EXERCISE DESCRIPTION -> Return, word for word, only the lines of the data below that lie between the line with "This screenshot has height=301, width=170." and the line with "Click the Redo icon", those two lines included.

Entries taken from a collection
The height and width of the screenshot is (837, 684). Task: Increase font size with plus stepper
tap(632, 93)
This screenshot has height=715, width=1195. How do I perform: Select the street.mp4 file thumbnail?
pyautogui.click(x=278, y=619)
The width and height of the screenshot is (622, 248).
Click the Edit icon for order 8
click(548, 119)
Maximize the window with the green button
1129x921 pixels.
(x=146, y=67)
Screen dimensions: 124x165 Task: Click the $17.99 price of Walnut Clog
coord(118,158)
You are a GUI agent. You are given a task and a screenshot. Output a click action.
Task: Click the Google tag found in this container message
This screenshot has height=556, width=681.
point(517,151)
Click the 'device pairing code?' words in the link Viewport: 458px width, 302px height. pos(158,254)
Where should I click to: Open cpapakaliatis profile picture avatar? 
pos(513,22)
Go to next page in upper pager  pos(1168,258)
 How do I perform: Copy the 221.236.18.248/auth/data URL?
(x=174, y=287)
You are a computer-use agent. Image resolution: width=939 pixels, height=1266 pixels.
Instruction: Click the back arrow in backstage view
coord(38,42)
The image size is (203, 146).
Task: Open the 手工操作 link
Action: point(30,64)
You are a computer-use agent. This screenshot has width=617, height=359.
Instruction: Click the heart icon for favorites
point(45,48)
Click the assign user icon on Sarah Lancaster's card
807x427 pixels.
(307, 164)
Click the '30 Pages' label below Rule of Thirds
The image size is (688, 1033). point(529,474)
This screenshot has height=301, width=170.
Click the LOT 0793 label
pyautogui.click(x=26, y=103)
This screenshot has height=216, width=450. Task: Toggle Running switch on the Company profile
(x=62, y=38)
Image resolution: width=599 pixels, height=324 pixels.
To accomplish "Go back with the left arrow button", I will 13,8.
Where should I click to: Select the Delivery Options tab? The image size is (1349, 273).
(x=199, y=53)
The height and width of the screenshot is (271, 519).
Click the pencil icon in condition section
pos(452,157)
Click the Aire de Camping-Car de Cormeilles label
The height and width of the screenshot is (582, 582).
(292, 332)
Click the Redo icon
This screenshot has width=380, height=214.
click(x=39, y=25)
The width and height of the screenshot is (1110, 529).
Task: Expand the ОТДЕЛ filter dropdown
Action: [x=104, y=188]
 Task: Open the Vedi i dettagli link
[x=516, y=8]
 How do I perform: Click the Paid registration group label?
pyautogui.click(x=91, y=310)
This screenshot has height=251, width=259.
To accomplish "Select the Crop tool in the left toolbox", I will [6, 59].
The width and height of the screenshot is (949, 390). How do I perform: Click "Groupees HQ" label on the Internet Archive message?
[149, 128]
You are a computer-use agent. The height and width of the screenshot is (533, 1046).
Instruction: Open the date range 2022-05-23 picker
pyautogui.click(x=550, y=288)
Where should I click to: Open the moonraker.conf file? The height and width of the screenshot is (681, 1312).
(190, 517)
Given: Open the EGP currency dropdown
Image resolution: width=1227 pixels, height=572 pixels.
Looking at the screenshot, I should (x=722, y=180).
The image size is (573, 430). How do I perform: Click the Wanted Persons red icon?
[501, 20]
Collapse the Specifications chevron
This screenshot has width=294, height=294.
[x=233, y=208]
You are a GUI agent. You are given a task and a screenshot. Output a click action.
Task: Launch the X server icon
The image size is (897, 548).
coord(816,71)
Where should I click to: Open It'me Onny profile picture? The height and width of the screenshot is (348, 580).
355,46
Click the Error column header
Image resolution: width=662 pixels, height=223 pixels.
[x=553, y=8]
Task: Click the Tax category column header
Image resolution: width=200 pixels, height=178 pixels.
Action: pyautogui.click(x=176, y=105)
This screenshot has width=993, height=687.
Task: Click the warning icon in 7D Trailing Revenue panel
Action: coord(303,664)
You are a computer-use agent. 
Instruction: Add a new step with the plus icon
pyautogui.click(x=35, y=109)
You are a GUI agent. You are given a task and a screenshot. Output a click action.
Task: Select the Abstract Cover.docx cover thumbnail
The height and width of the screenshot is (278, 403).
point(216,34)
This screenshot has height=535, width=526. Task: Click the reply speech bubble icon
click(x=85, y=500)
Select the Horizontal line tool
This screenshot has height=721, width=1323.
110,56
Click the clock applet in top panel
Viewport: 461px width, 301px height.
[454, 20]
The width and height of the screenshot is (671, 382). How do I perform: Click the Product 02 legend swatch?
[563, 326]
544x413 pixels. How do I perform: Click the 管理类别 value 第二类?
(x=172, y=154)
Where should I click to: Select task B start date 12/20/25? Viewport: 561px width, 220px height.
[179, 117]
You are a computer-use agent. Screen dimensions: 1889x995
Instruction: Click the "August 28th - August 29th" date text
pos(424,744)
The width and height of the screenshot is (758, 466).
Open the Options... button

SOLVED PROBLEM ->
This screenshot has height=301, width=170.
Click the LOT 0793 label
pyautogui.click(x=26, y=103)
This screenshot has height=216, width=450. Task: Toggle Running switch on the Company profile
(x=62, y=38)
Image resolution: width=599 pixels, height=324 pixels.
To accomplish "Go back with the left arrow button", I will 13,8.
Where should I click to: Select the Delivery Options tab? The image size is (1349, 273).
(x=199, y=53)
The height and width of the screenshot is (271, 519).
Click the pencil icon in condition section
pos(452,157)
Click the Aire de Camping-Car de Cormeilles label
The height and width of the screenshot is (582, 582).
(292, 332)
Click the Redo icon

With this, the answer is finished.